Sergey’s fall is just as rapid as his rise—maybe more so once he’s relegated to bunking with a mentally handicapped classmate instead of Gera and the boys. His obsession with fitting in and surviving the school’s extracurricular activities turns towards Anya. Caught with a bit of Stockholm syndrome, her feelings for him appear comparable and yet her duty to the tribe trumps them. Add in a subplot involving Italian passports that I admittedly never fully grasped and the climax becomes the blast of a gradually building explosion ticking down until every last vestige of humanity has been beaten out of Sergey to leave him a shell of a man with nothing to lose. The results are devastating and yet inevitable to the point where I think I actually felt relieved.
And not just because it might spell the end to Sergey’s suffering. I didn’t mind the escape from the extreme brutality Slaboshpitsky depicts in its uncut form too. Every fight, sex scene, and even an abortion procedure are shown from a distance and without artifice. There are no close-ups of orgasmic faces or curled lips of rage. We merely receive the sound effects of flesh on flesh or the screams of agony. When someone’s knocked out there’s only silence and deadly stillness. Actions we’d normally see prevented solely due to the noise each emits are carried out systematically and worry-free because those out of sight have no idea what’s happening a few feet away. Their rules are completely different than ours, their environment impossible to fathom.
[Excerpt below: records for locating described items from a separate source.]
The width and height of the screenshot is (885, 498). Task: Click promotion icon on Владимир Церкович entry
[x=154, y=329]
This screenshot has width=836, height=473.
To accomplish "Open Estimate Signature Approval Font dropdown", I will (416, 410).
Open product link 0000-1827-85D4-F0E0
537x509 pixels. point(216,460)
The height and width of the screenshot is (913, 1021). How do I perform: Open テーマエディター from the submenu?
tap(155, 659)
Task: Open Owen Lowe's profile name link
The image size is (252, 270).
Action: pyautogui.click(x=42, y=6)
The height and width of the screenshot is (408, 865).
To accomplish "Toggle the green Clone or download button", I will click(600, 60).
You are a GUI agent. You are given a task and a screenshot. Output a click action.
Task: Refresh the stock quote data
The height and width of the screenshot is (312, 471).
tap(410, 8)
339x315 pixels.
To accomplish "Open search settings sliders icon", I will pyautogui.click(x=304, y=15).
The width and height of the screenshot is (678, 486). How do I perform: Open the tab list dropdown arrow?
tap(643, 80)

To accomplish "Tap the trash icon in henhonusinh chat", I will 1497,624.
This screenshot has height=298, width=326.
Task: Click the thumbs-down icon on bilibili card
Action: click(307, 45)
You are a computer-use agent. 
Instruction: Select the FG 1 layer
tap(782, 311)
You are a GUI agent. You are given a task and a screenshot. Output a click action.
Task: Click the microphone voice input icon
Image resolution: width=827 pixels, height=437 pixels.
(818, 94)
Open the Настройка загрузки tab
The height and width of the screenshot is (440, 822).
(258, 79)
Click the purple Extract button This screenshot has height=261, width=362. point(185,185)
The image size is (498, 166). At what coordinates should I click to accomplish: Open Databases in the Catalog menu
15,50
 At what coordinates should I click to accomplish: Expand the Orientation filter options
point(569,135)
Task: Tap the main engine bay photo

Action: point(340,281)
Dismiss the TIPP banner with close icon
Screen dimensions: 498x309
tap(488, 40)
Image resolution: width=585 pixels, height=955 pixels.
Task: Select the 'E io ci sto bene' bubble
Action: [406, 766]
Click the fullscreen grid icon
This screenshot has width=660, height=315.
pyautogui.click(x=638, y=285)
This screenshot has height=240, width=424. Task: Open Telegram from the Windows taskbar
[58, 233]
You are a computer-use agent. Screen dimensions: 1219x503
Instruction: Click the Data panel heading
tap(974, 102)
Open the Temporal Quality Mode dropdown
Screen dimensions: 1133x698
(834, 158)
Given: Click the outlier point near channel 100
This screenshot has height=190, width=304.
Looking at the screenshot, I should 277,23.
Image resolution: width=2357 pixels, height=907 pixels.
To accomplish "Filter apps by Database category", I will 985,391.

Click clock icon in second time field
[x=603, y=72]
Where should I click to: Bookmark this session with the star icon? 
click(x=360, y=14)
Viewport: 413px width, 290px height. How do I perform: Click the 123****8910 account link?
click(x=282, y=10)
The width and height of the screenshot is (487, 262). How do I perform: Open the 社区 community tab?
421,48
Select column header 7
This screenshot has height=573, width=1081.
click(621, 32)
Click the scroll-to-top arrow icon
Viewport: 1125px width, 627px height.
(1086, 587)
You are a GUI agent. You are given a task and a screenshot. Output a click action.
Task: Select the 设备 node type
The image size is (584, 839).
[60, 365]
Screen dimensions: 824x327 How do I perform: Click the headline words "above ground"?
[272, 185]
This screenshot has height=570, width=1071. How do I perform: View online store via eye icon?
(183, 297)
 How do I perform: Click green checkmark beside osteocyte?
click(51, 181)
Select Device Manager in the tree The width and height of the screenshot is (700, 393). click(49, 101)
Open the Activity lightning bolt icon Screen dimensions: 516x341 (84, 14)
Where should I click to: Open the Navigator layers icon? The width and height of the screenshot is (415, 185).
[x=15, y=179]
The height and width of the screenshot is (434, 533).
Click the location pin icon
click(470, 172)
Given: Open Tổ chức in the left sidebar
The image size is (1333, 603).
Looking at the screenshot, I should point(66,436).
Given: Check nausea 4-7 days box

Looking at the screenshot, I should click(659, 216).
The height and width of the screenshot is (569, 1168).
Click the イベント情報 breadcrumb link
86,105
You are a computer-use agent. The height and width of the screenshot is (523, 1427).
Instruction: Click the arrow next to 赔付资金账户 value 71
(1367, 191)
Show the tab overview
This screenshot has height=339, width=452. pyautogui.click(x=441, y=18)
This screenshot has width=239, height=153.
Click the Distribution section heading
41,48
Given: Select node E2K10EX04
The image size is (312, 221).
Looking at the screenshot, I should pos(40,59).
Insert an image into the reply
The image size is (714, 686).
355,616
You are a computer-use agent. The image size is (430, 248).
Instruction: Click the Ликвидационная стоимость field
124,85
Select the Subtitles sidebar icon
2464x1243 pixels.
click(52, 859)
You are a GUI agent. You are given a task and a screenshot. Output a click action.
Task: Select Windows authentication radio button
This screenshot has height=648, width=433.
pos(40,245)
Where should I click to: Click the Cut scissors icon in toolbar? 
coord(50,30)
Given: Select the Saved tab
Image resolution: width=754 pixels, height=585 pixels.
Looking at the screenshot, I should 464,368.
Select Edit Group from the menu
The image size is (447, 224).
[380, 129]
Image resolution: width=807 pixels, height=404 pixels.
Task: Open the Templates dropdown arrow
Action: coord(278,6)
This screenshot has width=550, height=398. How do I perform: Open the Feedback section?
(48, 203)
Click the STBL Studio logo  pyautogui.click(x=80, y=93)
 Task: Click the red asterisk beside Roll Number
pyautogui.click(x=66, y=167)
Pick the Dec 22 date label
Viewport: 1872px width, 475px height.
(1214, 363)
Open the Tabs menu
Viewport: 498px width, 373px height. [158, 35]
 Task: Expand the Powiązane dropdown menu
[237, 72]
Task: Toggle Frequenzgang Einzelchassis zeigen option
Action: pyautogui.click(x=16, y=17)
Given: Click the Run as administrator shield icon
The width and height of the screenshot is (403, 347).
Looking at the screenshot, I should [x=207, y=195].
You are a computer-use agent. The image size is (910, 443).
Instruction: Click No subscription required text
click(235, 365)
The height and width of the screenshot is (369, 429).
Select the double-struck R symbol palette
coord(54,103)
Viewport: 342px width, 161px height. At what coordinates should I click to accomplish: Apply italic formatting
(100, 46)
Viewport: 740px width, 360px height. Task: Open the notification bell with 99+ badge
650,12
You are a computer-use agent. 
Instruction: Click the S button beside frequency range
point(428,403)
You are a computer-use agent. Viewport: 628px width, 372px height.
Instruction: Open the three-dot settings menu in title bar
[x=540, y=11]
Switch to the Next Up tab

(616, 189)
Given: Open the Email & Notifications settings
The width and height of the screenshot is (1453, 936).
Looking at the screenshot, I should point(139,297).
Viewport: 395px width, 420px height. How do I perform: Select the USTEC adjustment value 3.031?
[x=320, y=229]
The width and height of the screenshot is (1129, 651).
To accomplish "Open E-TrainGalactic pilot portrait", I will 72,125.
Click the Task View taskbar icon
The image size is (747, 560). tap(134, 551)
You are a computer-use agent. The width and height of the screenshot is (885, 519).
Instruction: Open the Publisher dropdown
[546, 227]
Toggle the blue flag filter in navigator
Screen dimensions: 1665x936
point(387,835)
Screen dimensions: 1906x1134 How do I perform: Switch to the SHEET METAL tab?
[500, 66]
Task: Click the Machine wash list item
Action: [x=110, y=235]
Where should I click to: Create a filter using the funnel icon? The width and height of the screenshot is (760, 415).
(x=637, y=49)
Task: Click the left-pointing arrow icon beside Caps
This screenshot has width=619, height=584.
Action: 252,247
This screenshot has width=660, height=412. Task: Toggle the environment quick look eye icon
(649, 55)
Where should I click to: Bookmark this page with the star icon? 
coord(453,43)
In this way we can never truly guess what will happen next. We know it will be severe and bleak to match the tone consistently ravaging all light from beginning to end, but the details and who’s affected is up in the air. We place our own experiences upon Sergey, Anya and the others forgetting how trapped within themselves they are without our aural capabilities. When someone is talking behind their back they are unaware. Arguments needing a continuous stream of slaps to grab the other person’s attention makes verbal lashings physical and angrier. If King or Gera wants to voice his displeasure, it comes with a punch to the gut—simple and effective. And when vengeance looms on the horizon, there’s no more vulnerable state than sightless slumber.